Admiral rejects analyst call to raise prices and cut volume

Admiral

Admiral today rejected criticism that it is undercapitalised by £99m and that it will have to cut growth while raising prices to plug the gap.

Analyst Marcus Barnard, Oriel Securities, believes Admiral is operating with £99m too little capital and has a problem with claims coming through from prior years.

Barnard, believes the share price will drop from 1200p to 740p, and says in a note to the City:  “We believe the company’s best strategy going forward should be to raise prices, drastically reduce its growth strategy and rebuild reserves.”

However, Admiral today stressed that it ‘disagreed fundamentally’ with the analysis.

A spokesman said: “Our point, and our view on the world, is that we are actually over-capitalised and over-reserved, very much not under-capitalised and under-reserved.”

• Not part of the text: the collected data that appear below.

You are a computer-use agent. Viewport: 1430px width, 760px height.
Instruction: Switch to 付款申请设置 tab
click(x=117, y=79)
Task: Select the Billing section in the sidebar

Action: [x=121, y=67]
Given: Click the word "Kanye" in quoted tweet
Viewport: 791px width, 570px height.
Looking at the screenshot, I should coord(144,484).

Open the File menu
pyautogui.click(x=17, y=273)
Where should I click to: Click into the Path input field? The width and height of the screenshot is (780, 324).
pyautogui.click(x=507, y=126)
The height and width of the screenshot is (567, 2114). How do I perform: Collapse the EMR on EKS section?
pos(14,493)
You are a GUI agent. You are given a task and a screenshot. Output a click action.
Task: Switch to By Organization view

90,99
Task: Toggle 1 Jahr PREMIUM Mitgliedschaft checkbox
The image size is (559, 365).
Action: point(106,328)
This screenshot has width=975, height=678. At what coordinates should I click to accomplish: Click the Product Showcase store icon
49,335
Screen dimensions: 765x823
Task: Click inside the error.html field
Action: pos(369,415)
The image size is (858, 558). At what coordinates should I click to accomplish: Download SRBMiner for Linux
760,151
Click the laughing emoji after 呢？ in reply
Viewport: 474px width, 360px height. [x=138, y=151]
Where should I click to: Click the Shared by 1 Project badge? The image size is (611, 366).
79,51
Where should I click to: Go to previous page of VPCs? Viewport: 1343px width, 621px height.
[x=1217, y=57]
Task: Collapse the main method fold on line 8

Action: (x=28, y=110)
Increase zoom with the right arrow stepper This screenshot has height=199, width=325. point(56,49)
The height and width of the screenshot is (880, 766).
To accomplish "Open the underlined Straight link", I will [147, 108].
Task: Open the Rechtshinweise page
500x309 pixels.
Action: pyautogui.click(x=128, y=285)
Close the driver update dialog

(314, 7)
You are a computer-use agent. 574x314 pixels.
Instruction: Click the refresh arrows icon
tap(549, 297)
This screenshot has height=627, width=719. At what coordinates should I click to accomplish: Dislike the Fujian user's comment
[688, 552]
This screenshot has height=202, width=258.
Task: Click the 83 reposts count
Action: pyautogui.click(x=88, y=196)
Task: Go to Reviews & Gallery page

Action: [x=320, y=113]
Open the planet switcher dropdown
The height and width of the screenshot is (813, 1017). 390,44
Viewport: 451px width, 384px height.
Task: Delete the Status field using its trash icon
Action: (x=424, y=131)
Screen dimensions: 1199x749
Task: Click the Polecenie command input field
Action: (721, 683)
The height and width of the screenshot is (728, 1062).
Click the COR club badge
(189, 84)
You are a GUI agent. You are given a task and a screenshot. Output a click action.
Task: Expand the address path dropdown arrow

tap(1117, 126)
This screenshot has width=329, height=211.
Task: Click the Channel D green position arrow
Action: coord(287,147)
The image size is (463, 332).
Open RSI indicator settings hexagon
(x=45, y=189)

Asked about raising prices, the spokesman said: “The half year slides shows that we are writing combined ratio in the 80s. It shows that we are making 20 percentage points of profit for every pound of premium we write, that doesn’t suggest that as an insurer we will have to dramatically raise prices.”

The focus of the disagreement lies around Admiral’s negative incurred but not reported (IBNR) figures.

The negative IBNR is the difference between what Admiral’s claims department reserves for claims and the independent actuarial assessment combined with Admiral’s own internal view.

Management take all this into account to decide what should be reserved in the statutory accounts.

 

Admiral argues that the claims reserves is higher than the actuarial assessment of the ultimate outcome. This effectively means there is excess capital which can be used for reserve releases if desired.

In contrast, Barnard believes the negative IBNR indicates Admiral has accelerated reserve releases, bringing forward profit from future accounting periods into current accounting periods.

The end result is that claims reserves are lower and capital and shareholders’ funds are bigger by £99m.

He points to Admiral having to readjust its ultimate loss projections for 2009 because of worsening bodily injury data.

The company’s net reserves released were £4m in the first half of 2011 compared to £17m in the same period last year due claims coming in from earlier years worse than Admiral expected.

Although the company has readjusted ultimate losses due to new information, it stresses that capital buffers remain strong and will continue to do so to keep up with its growth.

The Cardiff-based insurer currently holds an 11% market share, making it second only to Royal Bank of Scotland Insurance in personal lines motor rankings.

Admiral is due to give third quarter results on Wednesday, November 9.